» Exercise requirements: Return each entry exactly, omitting nothing.

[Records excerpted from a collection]
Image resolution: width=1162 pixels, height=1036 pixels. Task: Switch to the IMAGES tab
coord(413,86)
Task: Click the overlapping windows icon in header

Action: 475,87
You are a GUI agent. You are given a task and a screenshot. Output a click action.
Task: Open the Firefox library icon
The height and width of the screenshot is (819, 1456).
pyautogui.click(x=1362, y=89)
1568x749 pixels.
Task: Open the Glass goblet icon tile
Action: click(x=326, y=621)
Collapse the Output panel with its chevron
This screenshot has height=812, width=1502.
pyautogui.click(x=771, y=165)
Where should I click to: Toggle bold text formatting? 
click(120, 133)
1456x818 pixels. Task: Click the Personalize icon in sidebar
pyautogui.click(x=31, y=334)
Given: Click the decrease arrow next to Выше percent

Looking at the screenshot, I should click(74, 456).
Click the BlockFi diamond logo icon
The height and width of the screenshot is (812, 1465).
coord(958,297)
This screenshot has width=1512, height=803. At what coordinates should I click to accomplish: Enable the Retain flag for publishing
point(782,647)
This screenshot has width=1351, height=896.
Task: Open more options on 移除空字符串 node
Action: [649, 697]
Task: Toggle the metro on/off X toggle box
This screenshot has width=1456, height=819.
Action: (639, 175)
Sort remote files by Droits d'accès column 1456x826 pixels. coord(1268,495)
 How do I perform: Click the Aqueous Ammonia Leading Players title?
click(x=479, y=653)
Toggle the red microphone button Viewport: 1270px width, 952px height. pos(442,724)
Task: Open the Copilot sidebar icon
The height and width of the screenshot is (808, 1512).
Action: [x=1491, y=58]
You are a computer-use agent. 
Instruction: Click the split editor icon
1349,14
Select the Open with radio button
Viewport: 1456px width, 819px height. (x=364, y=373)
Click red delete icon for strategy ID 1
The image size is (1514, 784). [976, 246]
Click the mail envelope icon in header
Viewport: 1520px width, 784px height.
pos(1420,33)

» Answer space:
Image resolution: width=1162 pixels, height=1036 pixels. Task: Switch to the IMAGES tab
coord(413,86)
Task: Click the overlapping windows icon in header

Action: 475,87
You are a GUI agent. You are given a task and a screenshot. Output a click action.
Task: Open the Firefox library icon
The height and width of the screenshot is (819, 1456).
pyautogui.click(x=1362, y=89)
1568x749 pixels.
Task: Open the Glass goblet icon tile
Action: click(x=326, y=621)
Collapse the Output panel with its chevron
This screenshot has height=812, width=1502.
pyautogui.click(x=771, y=165)
Where should I click to: Toggle bold text formatting? 
click(120, 133)
1456x818 pixels. Task: Click the Personalize icon in sidebar
pyautogui.click(x=31, y=334)
Given: Click the decrease arrow next to Выше percent

Looking at the screenshot, I should click(74, 456).
Click the BlockFi diamond logo icon
The height and width of the screenshot is (812, 1465).
coord(958,297)
This screenshot has width=1512, height=803. At what coordinates should I click to accomplish: Enable the Retain flag for publishing
point(782,647)
This screenshot has width=1351, height=896.
Task: Open more options on 移除空字符串 node
Action: [649, 697]
Task: Toggle the metro on/off X toggle box
This screenshot has width=1456, height=819.
Action: (639, 175)
Sort remote files by Droits d'accès column 1456x826 pixels. coord(1268,495)
 How do I perform: Click the Aqueous Ammonia Leading Players title?
click(x=479, y=653)
Toggle the red microphone button Viewport: 1270px width, 952px height. pos(442,724)
Task: Open the Copilot sidebar icon
The height and width of the screenshot is (808, 1512).
Action: [x=1491, y=58]
You are a computer-use agent. 
Instruction: Click the split editor icon
1349,14
Select the Open with radio button
Viewport: 1456px width, 819px height. (x=364, y=373)
Click red delete icon for strategy ID 1
The image size is (1514, 784). [976, 246]
Click the mail envelope icon in header
Viewport: 1520px width, 784px height.
pos(1420,33)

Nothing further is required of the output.